The pharmaceutical giant has agreed not to promote Seroquel for “off-label” uses which have not been approved by the FDA.
Delaware’s Attorney General Beau Biden and 37 of his colleagues in other states accused AstraZeneca of improperly marketing the anti-psychotic drug for use in ways that were not approved by the U.S. Food and Drug Administration. The states alleged that the company “engaged in unfair and deceptive practices” and “failed to adequately disclose the drug’s potential side effects to health care providers.”
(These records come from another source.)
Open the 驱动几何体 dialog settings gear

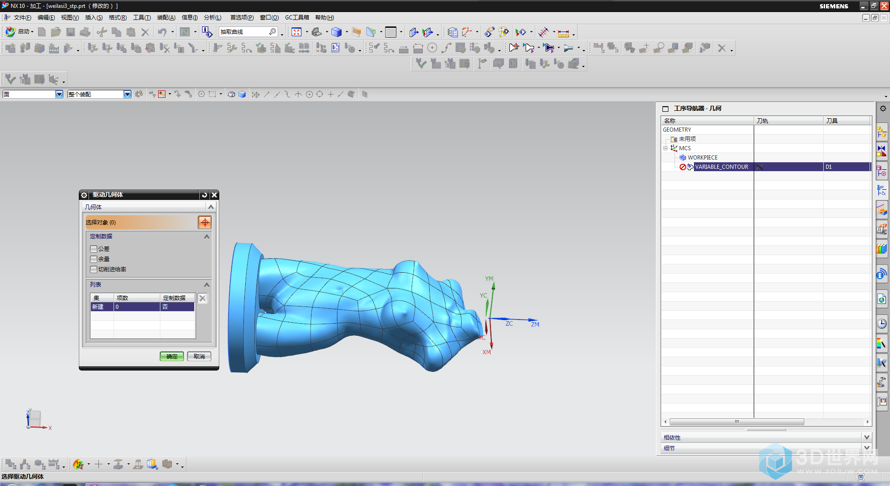(x=84, y=195)
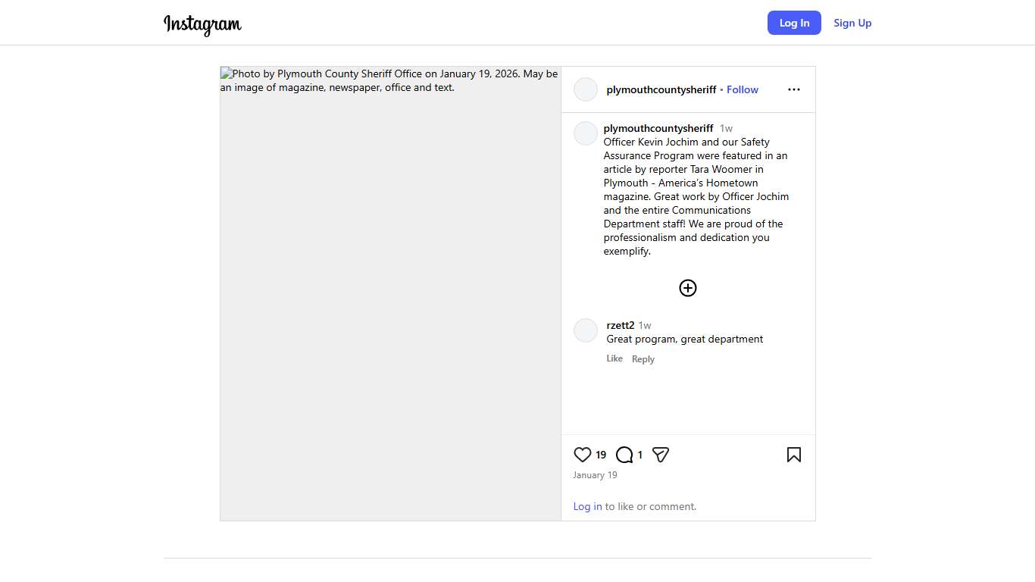1035x582 pixels.
Task: Click the "Log in" link near comment prompt
Action: tap(587, 506)
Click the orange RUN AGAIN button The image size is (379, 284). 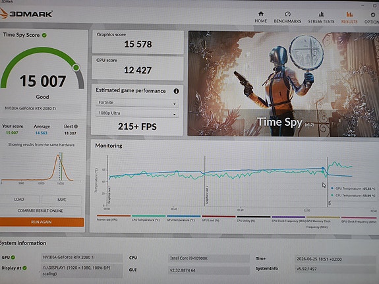[42, 222]
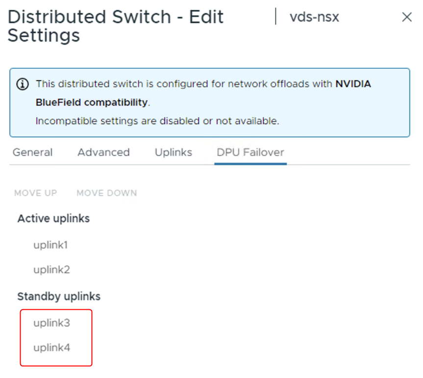Screen dimensions: 423x378
Task: Click the vds-nsx switch name
Action: (314, 17)

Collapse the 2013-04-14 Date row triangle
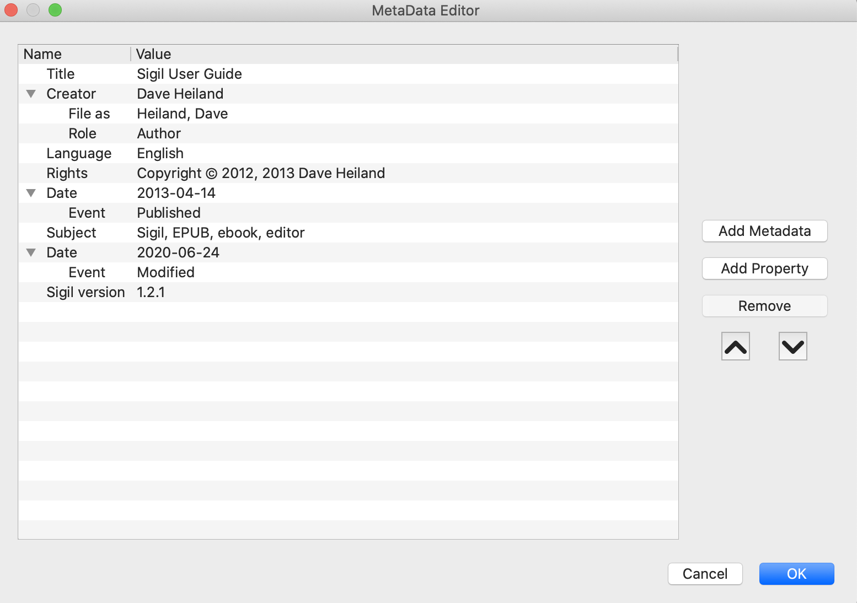pos(31,193)
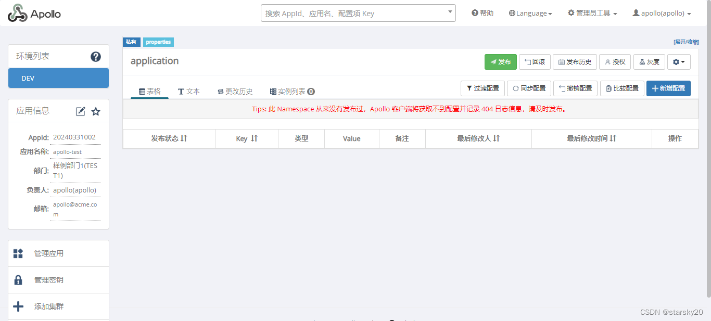Select 撤销配置 to revert changes
The width and height of the screenshot is (711, 321).
pyautogui.click(x=575, y=88)
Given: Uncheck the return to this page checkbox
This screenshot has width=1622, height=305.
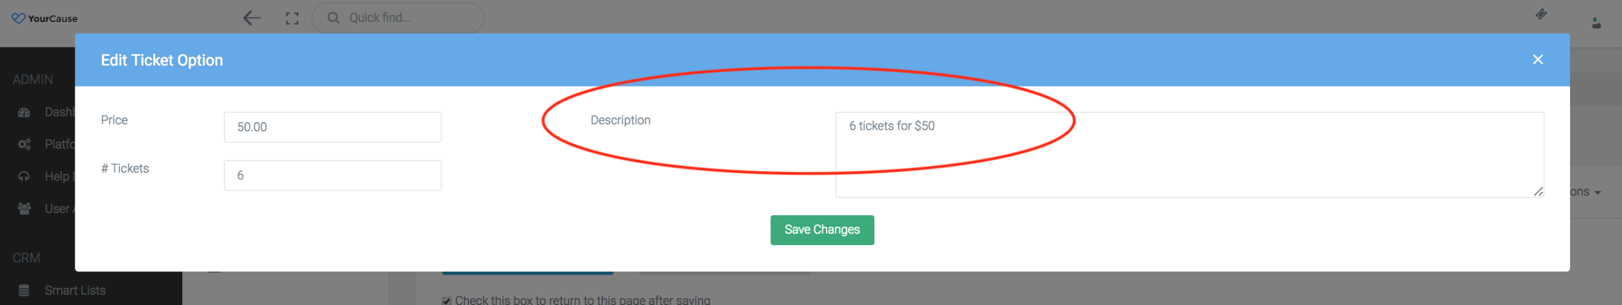Looking at the screenshot, I should coord(446,301).
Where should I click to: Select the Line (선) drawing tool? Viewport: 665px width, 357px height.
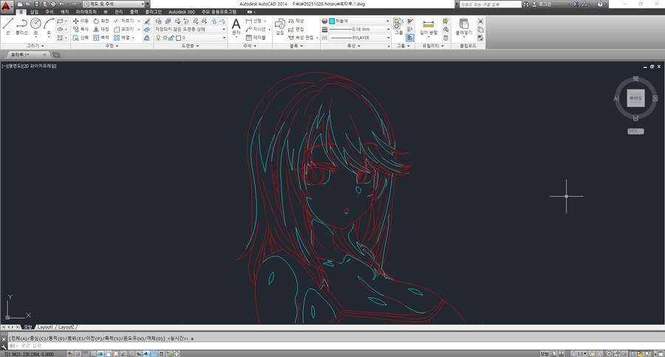7,25
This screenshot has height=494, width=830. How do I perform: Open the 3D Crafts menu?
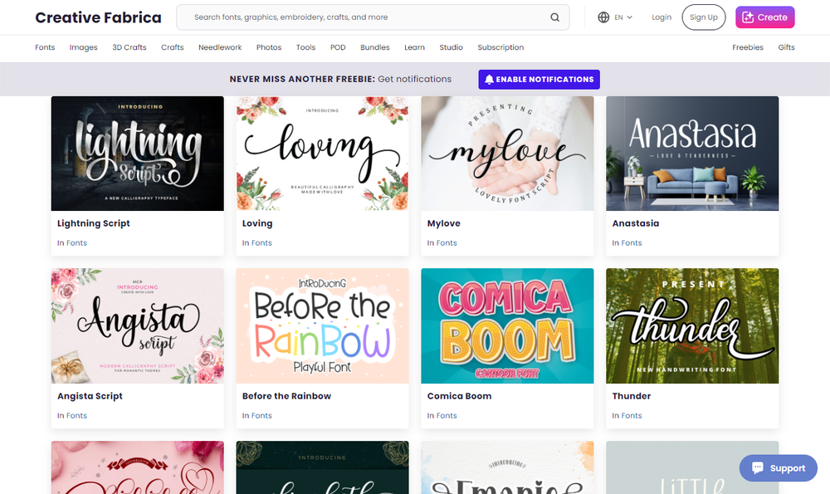click(x=129, y=47)
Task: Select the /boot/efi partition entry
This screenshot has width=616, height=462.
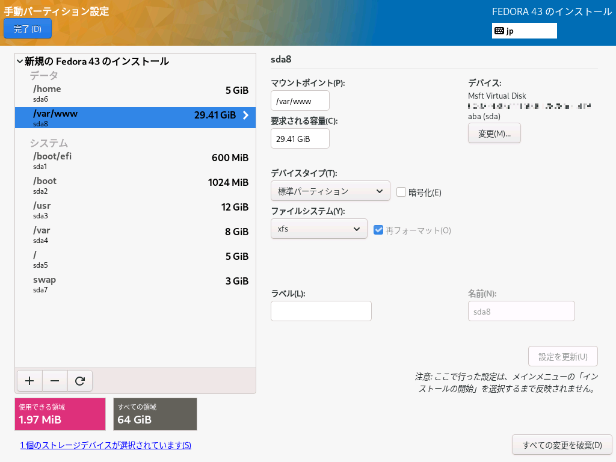Action: tap(135, 161)
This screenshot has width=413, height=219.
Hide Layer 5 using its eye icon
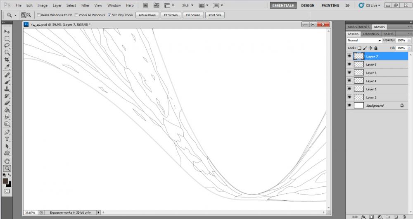349,72
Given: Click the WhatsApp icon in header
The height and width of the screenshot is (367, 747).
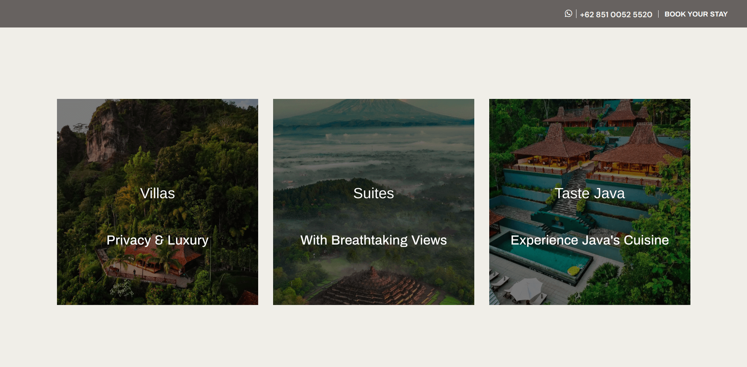Looking at the screenshot, I should pos(568,14).
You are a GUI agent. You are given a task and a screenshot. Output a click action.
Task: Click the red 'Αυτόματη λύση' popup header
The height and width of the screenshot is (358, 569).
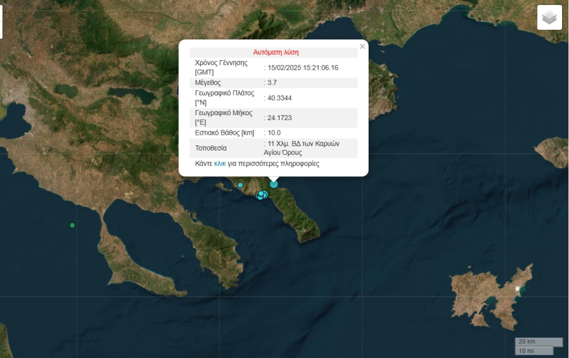[276, 52]
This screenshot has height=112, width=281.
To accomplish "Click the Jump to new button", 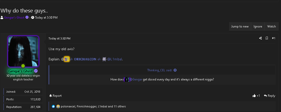I will click(x=240, y=26).
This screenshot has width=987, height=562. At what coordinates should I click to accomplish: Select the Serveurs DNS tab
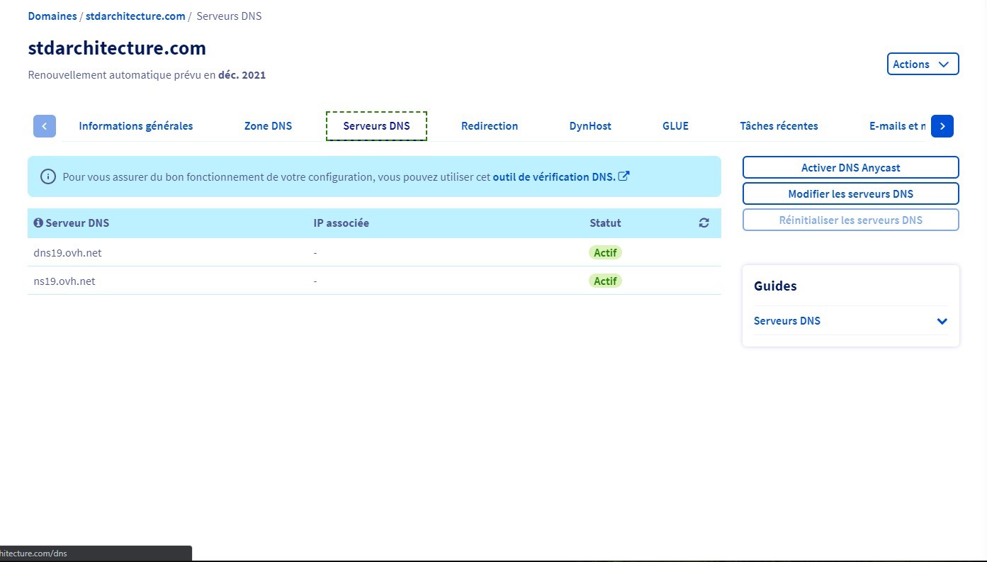point(376,126)

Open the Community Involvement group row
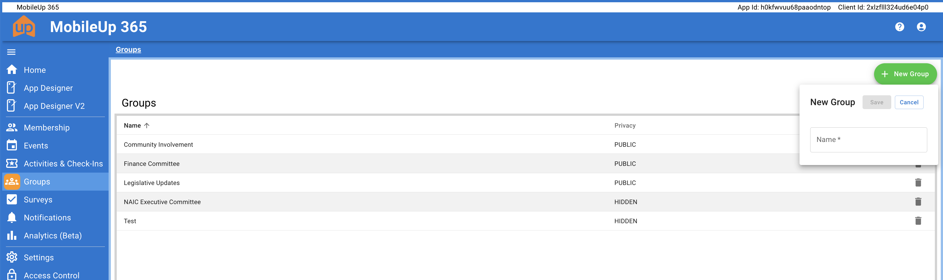pos(158,145)
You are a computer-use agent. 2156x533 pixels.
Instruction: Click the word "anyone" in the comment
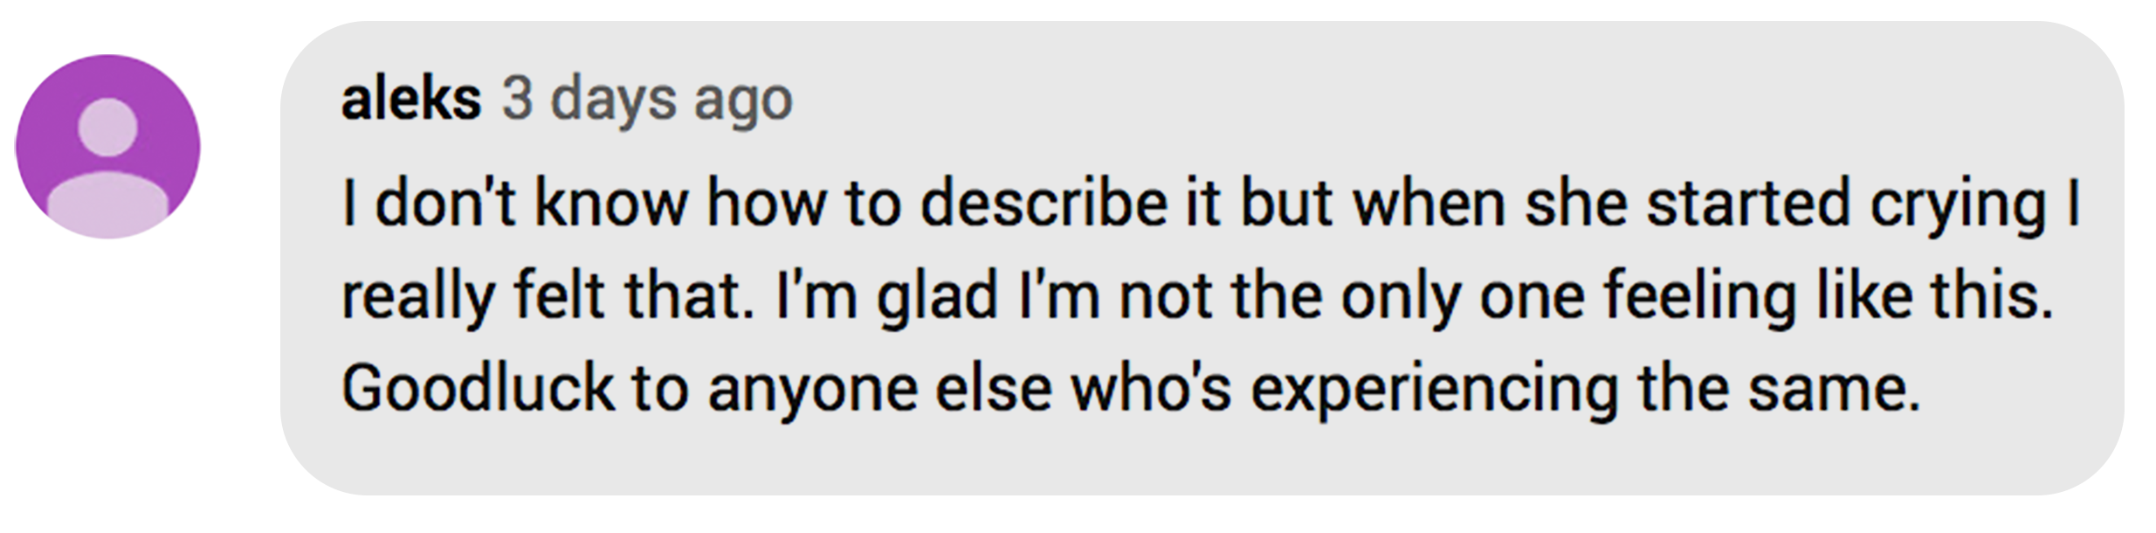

To settle the claims, AZ will pay the largest consumer protection settlement involving a pharmaceutical company in U.S. history. $68.5 million will go to 38 states. Delaware’s share is $1.4 million. That money will go to the state’s Consumer Protection Fund. The company has also agreed to take several steps to improve its adherence with the law. Those steps include publicly posting its payments to doctors on a website, and creating policies to make sure that AZ sales personnel don’t market to health care providers who are unlikely to prescribe Seroquel for an FDA-approved use.
While it is not illegal for doctors to prescribe drugs for off-label use, drug companies are not allowed to market their products for such use. AstraZeneca was accused of touting Seroquel for use in pediatric and geriatric populations, as well as for treatment of anxiety, depression, sleep disorders, and post traumatic stress disorder.